## Problem
Reproduce the records below exactly as shown.

(Stored items from a collection)
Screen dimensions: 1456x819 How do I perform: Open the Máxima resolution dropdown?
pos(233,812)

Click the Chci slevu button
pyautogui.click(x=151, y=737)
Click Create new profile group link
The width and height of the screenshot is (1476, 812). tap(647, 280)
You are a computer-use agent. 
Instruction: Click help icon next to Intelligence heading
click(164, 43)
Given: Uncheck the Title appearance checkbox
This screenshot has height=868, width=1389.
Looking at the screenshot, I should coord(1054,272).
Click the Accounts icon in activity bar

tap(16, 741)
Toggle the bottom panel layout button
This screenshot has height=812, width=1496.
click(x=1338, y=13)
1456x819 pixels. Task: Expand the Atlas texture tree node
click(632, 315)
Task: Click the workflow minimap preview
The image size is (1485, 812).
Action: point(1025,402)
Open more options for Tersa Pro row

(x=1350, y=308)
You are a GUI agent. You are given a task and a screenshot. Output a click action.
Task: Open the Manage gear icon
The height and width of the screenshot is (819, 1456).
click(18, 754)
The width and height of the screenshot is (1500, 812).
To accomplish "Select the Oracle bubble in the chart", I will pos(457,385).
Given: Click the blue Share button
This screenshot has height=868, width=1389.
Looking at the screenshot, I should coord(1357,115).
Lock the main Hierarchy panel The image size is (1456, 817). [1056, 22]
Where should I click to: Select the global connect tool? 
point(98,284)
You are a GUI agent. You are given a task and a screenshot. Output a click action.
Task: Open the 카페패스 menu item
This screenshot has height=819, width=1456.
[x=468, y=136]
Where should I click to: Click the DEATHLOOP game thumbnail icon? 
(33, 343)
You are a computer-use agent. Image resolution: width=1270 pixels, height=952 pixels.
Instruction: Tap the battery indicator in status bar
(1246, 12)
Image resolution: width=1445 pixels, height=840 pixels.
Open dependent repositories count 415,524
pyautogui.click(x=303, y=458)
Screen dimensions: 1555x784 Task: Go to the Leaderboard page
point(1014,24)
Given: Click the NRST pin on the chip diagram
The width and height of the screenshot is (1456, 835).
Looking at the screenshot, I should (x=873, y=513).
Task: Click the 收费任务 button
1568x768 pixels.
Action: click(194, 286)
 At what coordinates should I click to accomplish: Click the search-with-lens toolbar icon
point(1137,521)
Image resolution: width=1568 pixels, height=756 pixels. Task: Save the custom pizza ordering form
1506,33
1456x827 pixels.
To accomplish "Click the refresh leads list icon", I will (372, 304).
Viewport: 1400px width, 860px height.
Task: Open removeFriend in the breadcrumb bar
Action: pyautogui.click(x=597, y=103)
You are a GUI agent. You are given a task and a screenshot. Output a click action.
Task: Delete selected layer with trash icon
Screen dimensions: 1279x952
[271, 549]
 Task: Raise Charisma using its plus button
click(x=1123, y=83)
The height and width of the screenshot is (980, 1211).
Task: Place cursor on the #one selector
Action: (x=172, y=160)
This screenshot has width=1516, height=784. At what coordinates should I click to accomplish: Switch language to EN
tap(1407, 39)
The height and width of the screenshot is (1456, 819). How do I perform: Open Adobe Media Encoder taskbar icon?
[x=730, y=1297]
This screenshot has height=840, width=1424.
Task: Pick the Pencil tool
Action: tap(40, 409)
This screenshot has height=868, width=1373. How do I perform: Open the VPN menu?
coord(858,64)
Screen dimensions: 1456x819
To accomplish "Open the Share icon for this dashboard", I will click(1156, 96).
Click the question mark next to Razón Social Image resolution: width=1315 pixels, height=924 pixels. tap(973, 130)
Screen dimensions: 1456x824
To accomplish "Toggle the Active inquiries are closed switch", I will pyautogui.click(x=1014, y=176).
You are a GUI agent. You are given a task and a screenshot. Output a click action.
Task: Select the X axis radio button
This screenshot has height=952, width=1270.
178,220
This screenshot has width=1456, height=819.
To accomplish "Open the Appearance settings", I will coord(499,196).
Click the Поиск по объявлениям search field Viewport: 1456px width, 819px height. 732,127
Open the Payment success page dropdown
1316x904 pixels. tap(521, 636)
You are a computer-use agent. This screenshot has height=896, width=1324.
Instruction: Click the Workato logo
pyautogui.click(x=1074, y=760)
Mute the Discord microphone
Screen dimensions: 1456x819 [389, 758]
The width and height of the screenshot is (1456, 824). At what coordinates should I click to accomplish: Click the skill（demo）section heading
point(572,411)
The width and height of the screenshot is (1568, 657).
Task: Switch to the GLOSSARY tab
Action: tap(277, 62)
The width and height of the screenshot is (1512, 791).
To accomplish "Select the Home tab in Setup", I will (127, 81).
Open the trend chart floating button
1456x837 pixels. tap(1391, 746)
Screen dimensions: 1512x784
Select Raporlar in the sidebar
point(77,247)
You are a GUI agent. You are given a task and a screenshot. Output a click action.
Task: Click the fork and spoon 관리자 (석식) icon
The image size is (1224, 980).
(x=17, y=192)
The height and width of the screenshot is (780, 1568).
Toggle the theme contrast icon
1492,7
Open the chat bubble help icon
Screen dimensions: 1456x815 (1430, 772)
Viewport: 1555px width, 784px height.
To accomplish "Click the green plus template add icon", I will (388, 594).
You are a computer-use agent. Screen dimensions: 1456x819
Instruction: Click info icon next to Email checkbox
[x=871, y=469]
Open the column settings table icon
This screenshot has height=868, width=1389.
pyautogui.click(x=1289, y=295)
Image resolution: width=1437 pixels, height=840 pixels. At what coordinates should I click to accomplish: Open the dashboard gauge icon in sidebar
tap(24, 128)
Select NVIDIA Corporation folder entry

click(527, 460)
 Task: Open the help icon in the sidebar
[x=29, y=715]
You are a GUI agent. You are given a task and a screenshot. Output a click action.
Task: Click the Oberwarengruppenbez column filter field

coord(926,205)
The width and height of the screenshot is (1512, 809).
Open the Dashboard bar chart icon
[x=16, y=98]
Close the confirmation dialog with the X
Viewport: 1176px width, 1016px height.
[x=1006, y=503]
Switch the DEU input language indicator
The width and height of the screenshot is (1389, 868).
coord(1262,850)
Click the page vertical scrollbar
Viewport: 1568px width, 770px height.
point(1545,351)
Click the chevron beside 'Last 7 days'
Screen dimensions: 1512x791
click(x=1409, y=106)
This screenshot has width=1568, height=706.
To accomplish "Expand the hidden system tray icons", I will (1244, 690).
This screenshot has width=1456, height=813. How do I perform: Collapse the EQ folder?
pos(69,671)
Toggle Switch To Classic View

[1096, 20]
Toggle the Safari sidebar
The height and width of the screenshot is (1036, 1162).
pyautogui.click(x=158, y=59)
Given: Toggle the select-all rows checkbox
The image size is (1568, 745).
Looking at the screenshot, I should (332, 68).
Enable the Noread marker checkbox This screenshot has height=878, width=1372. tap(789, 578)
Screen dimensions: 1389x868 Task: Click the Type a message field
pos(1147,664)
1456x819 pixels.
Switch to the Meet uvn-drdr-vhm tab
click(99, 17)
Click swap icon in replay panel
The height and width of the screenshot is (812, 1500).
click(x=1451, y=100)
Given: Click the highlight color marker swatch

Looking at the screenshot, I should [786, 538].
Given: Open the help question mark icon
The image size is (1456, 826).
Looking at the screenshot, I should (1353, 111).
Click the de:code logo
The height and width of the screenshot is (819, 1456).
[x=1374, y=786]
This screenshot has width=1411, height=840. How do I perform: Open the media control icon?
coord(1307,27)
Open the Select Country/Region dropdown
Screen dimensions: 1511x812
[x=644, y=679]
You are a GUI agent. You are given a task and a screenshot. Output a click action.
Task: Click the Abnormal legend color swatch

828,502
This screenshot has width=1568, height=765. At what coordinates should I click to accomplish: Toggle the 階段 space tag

## Worked solution
Screen dimensions: 1456x819 How do I perform: Open the Máxima resolution dropdown?
pos(233,812)

Click the Chci slevu button
pyautogui.click(x=151, y=737)
Click Create new profile group link
The width and height of the screenshot is (1476, 812). tap(647, 280)
You are a computer-use agent. 
Instruction: Click help icon next to Intelligence heading
click(164, 43)
Given: Uncheck the Title appearance checkbox
This screenshot has height=868, width=1389.
Looking at the screenshot, I should coord(1054,272).
Click the Accounts icon in activity bar

tap(16, 741)
Toggle the bottom panel layout button
This screenshot has height=812, width=1496.
click(x=1338, y=13)
1456x819 pixels. Task: Expand the Atlas texture tree node
click(632, 315)
Task: Click the workflow minimap preview
The image size is (1485, 812).
Action: point(1025,402)
Open more options for Tersa Pro row

(x=1350, y=308)
You are a GUI agent. You are given a task and a screenshot. Output a click action.
Task: Open the Manage gear icon
The height and width of the screenshot is (819, 1456).
click(18, 754)
The width and height of the screenshot is (1500, 812).
To accomplish "Select the Oracle bubble in the chart", I will pos(457,385).
Given: Click the blue Share button
This screenshot has height=868, width=1389.
Looking at the screenshot, I should coord(1357,115).
Lock the main Hierarchy panel The image size is (1456, 817). [1056, 22]
Where should I click to: Select the global connect tool? 
point(98,284)
You are a GUI agent. You are given a task and a screenshot. Output a click action.
Task: Open the 카페패스 menu item
This screenshot has height=819, width=1456.
[x=468, y=136]
Where should I click to: Click the DEATHLOOP game thumbnail icon? 
(33, 343)
You are a computer-use agent. Image resolution: width=1270 pixels, height=952 pixels.
Instruction: Tap the battery indicator in status bar
(1246, 12)
Image resolution: width=1445 pixels, height=840 pixels.
Open dependent repositories count 415,524
pyautogui.click(x=303, y=458)
Screen dimensions: 1555x784 Task: Go to the Leaderboard page
point(1014,24)
Given: Click the NRST pin on the chip diagram
The width and height of the screenshot is (1456, 835).
Looking at the screenshot, I should (x=873, y=513).
Task: Click the 收费任务 button
1568x768 pixels.
Action: click(194, 286)
 At what coordinates should I click to accomplish: Click the search-with-lens toolbar icon
point(1137,521)
Image resolution: width=1568 pixels, height=756 pixels. Task: Save the custom pizza ordering form
1506,33
1456x827 pixels.
To accomplish "Click the refresh leads list icon", I will (372, 304).
Viewport: 1400px width, 860px height.
Task: Open removeFriend in the breadcrumb bar
Action: pyautogui.click(x=597, y=103)
You are a GUI agent. You are given a task and a screenshot. Output a click action.
Task: Delete selected layer with trash icon
Screen dimensions: 1279x952
[271, 549]
 Task: Raise Charisma using its plus button
click(x=1123, y=83)
The height and width of the screenshot is (980, 1211).
Task: Place cursor on the #one selector
Action: (x=172, y=160)
This screenshot has width=1516, height=784. At what coordinates should I click to accomplish: Switch language to EN
tap(1407, 39)
The height and width of the screenshot is (1456, 819). How do I perform: Open Adobe Media Encoder taskbar icon?
[x=730, y=1297]
This screenshot has height=840, width=1424.
Task: Pick the Pencil tool
Action: tap(40, 409)
This screenshot has height=868, width=1373. How do I perform: Open the VPN menu?
coord(858,64)
Screen dimensions: 1456x819
To accomplish "Open the Share icon for this dashboard", I will click(1156, 96).
Click the question mark next to Razón Social Image resolution: width=1315 pixels, height=924 pixels. tap(973, 130)
Screen dimensions: 1456x824
To accomplish "Toggle the Active inquiries are closed switch", I will pyautogui.click(x=1014, y=176).
You are a GUI agent. You are given a task and a screenshot. Output a click action.
Task: Select the X axis radio button
This screenshot has height=952, width=1270.
178,220
This screenshot has width=1456, height=819.
To accomplish "Open the Appearance settings", I will coord(499,196).
Click the Поиск по объявлениям search field Viewport: 1456px width, 819px height. 732,127
Open the Payment success page dropdown
1316x904 pixels. tap(521, 636)
You are a computer-use agent. This screenshot has height=896, width=1324.
Instruction: Click the Workato logo
pyautogui.click(x=1074, y=760)
Mute the Discord microphone
Screen dimensions: 1456x819 [389, 758]
The width and height of the screenshot is (1456, 824). At what coordinates should I click to accomplish: Click the skill（demo）section heading
point(572,411)
The width and height of the screenshot is (1568, 657).
Task: Switch to the GLOSSARY tab
Action: tap(277, 62)
The width and height of the screenshot is (1512, 791).
To accomplish "Select the Home tab in Setup", I will (127, 81).
Open the trend chart floating button
1456x837 pixels. tap(1391, 746)
Screen dimensions: 1512x784
Select Raporlar in the sidebar
point(77,247)
You are a GUI agent. You are given a task and a screenshot. Output a click action.
Task: Click the fork and spoon 관리자 (석식) icon
The image size is (1224, 980).
(x=17, y=192)
The height and width of the screenshot is (780, 1568).
Toggle the theme contrast icon
1492,7
Open the chat bubble help icon
Screen dimensions: 1456x815 (1430, 772)
Viewport: 1555px width, 784px height.
To accomplish "Click the green plus template add icon", I will (388, 594).
You are a computer-use agent. Screen dimensions: 1456x819
Instruction: Click info icon next to Email checkbox
[x=871, y=469]
Open the column settings table icon
This screenshot has height=868, width=1389.
pyautogui.click(x=1289, y=295)
Image resolution: width=1437 pixels, height=840 pixels. At what coordinates should I click to accomplish: Open the dashboard gauge icon in sidebar
tap(24, 128)
Select NVIDIA Corporation folder entry

click(527, 460)
 Task: Open the help icon in the sidebar
[x=29, y=715]
You are a GUI agent. You are given a task and a screenshot. Output a click action.
Task: Click the Oberwarengruppenbez column filter field

coord(926,205)
The width and height of the screenshot is (1512, 809).
Open the Dashboard bar chart icon
[x=16, y=98]
Close the confirmation dialog with the X
Viewport: 1176px width, 1016px height.
[x=1006, y=503]
Switch the DEU input language indicator
The width and height of the screenshot is (1389, 868).
coord(1262,850)
Click the page vertical scrollbar
Viewport: 1568px width, 770px height.
point(1545,351)
Click the chevron beside 'Last 7 days'
Screen dimensions: 1512x791
click(x=1409, y=106)
This screenshot has width=1568, height=706.
To accomplish "Expand the hidden system tray icons", I will (1244, 690).
This screenshot has width=1456, height=813. How do I perform: Collapse the EQ folder?
pos(69,671)
Toggle Switch To Classic View

[1096, 20]
Toggle the Safari sidebar
The height and width of the screenshot is (1036, 1162).
pyautogui.click(x=158, y=59)
Given: Toggle the select-all rows checkbox
The image size is (1568, 745).
Looking at the screenshot, I should (332, 68).
Enable the Noread marker checkbox This screenshot has height=878, width=1372. tap(789, 578)
Screen dimensions: 1389x868 Task: Click the Type a message field
pos(1147,664)
1456x819 pixels.
Switch to the Meet uvn-drdr-vhm tab
click(99, 17)
Click swap icon in replay panel
The height and width of the screenshot is (812, 1500).
click(x=1451, y=100)
Given: Click the highlight color marker swatch

Looking at the screenshot, I should [786, 538].
Given: Open the help question mark icon
The image size is (1456, 826).
Looking at the screenshot, I should (1353, 111).
Click the de:code logo
The height and width of the screenshot is (819, 1456).
[x=1374, y=786]
This screenshot has width=1411, height=840. How do I perform: Open the media control icon?
coord(1307,27)
Open the Select Country/Region dropdown
Screen dimensions: 1511x812
[x=644, y=679]
You are a GUI agent. You are given a task and a screenshot. Output a click action.
Task: Click the Abnormal legend color swatch

828,502
This screenshot has width=1568, height=765. At what coordinates should I click to accomplish: Toggle the 階段 space tag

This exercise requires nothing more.